Each line of the data must reappear exactly in your answer, with no images included.

BEGIN Records for the task

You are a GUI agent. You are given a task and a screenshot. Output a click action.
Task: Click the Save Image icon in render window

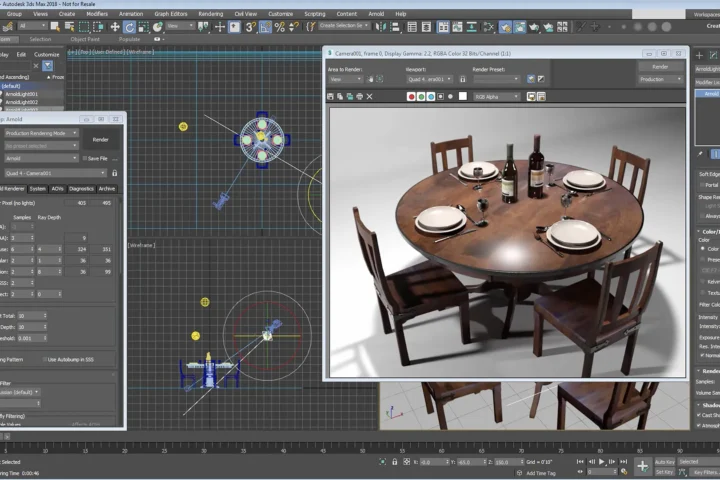[330, 96]
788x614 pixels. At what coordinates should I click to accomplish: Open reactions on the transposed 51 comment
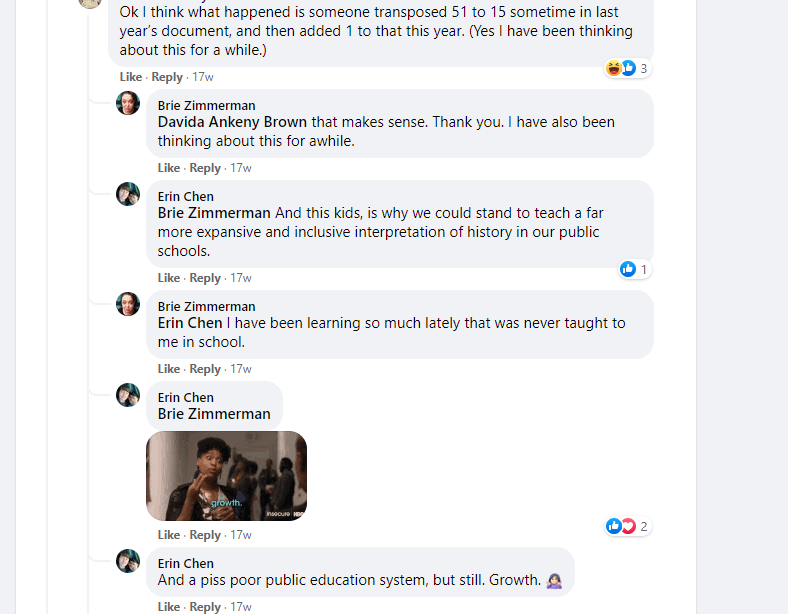628,68
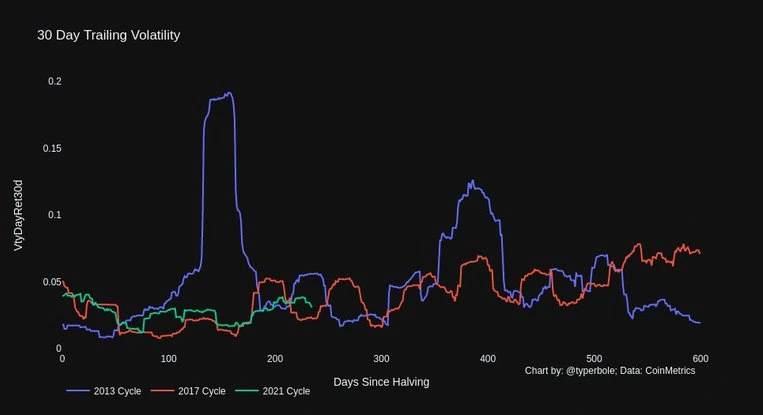Toggle the 2013 Cycle legend entry

(104, 391)
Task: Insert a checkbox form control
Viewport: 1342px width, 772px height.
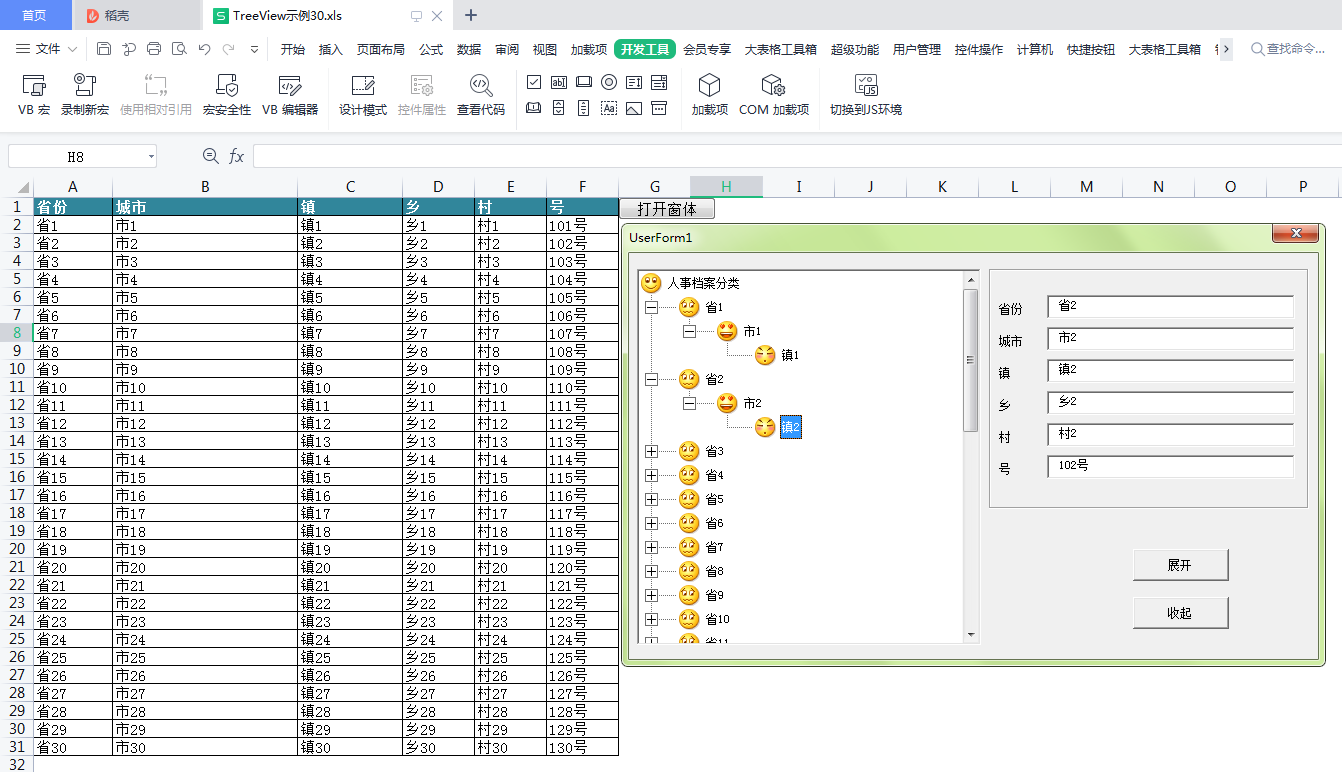Action: (x=533, y=82)
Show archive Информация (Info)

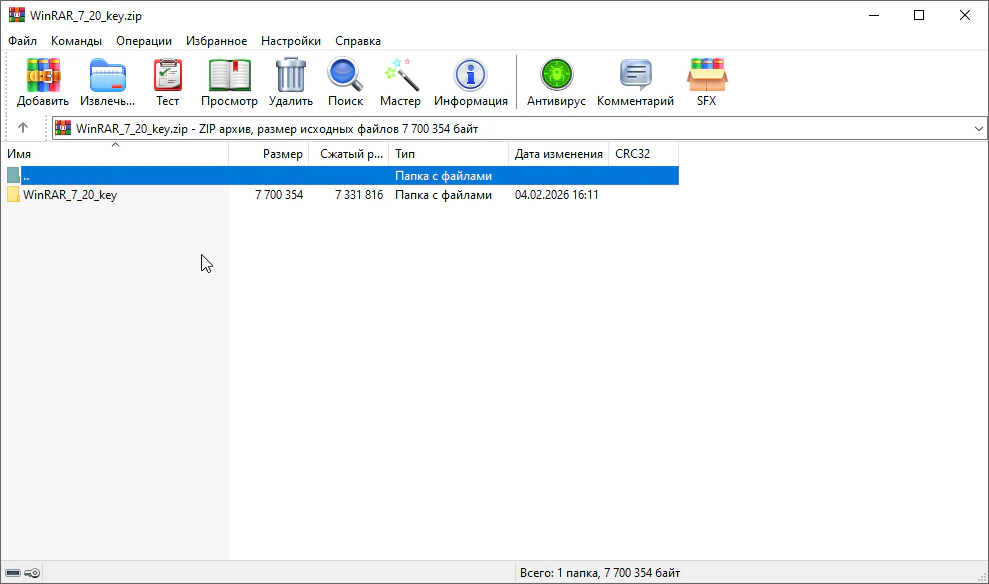coord(470,82)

END Records for the task

▶ **Result**
You are a GUI agent. You are given a task and a screenshot. Output a click action.
Task: Click the Save Image icon in render window

[330, 96]
788x614 pixels. At what coordinates should I click to accomplish: Open reactions on the transposed 51 comment
628,68
Toggle the 2013 Cycle legend entry

(104, 391)
Task: Insert a checkbox form control
Viewport: 1342px width, 772px height.
Action: (x=533, y=82)
Show archive Информация (Info)

coord(470,82)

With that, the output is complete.